Soon the Malevolent Force™ is telling Sonny (through his Sony Walkman, no less): “Why didn’t you shoot that pig?” Mom brings Father Adamski (James Olson) in to bless the house. Pop is hostile, Sonny is reclusive, and Adamski’s holy water sprinkler starts squirting blood. This makes Alda go into the zone again, popping her eyes and kind of…well…grunting in horror.
Incidentally, I was watching the film in my Sherman Oaks apaertment on cable one afternoon and decided to walk across the street to the Safeway to buy some dinner. There — and I’m not kidding you — was Rutanya Alda in the flesh, asking the cashier about soup. No, I didn’t hiss “Somebody… touched… MEHHHH!!!” although I really, really wanted to.
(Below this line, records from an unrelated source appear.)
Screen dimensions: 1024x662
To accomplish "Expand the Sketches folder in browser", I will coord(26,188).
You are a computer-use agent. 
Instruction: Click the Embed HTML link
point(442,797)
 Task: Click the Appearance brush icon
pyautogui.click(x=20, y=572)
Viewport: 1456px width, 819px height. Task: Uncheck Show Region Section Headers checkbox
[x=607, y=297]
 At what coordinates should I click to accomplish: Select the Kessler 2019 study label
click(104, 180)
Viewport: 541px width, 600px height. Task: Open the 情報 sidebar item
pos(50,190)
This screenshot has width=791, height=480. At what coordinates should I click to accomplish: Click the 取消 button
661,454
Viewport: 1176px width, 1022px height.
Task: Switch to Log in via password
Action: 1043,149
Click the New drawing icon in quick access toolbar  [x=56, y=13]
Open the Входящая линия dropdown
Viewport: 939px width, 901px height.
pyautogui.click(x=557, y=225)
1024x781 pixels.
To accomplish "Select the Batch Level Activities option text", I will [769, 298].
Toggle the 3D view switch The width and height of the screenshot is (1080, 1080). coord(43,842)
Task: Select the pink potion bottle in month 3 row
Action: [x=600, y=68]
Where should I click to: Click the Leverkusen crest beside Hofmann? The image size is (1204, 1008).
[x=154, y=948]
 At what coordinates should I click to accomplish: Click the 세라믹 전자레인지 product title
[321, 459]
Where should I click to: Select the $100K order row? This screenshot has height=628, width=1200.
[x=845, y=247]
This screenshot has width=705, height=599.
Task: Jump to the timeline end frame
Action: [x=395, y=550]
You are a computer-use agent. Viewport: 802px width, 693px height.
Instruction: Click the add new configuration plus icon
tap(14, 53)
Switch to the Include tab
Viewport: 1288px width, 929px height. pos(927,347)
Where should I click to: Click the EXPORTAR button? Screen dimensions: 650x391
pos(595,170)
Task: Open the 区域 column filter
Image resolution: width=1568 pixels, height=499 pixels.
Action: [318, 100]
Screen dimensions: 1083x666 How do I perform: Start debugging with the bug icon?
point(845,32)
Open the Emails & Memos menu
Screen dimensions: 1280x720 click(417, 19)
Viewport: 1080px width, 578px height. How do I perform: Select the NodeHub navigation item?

Sonny gets creepier and creepier. He initiates a sexual relationship with his sister, Patricia (Diane Franklin). Then he’s more or less raped by the Malevolent Force™, which takes control of him from then on.
Feeling guilty but also kind of excitedly slutty, Patricia goes to Father Adamski to confess her sins, but it’s too late. In a surprisingly tense and upsetting sequence, Sonny roams the house with the shotgun. As he blasts away, family members cower in terror, knowing they’re next on the hitlist. And in a sick coda, after he shoots his kid sister, he runs the barrel of the gun over her foot and it twitches!
He’s hauled off to jail, and Father Adamski, who’s alarmed by a mysterious phone call from the already dead Patricia, decides that Sonny is possessed by the devil. He needs an exorcism, but it can’t be done in jail. He must be taken back to the Amityville house. Why? Because that’s the name of the movie!
To meet the requirements of the exploitation audience who came to see possession hijinks, the film becomes an Exorcist clone for its final act, including much pumping of inflatable bladders under the skin, but it doesn’t really ruin the mood. Catch it…but you may want to take a shower afterwards.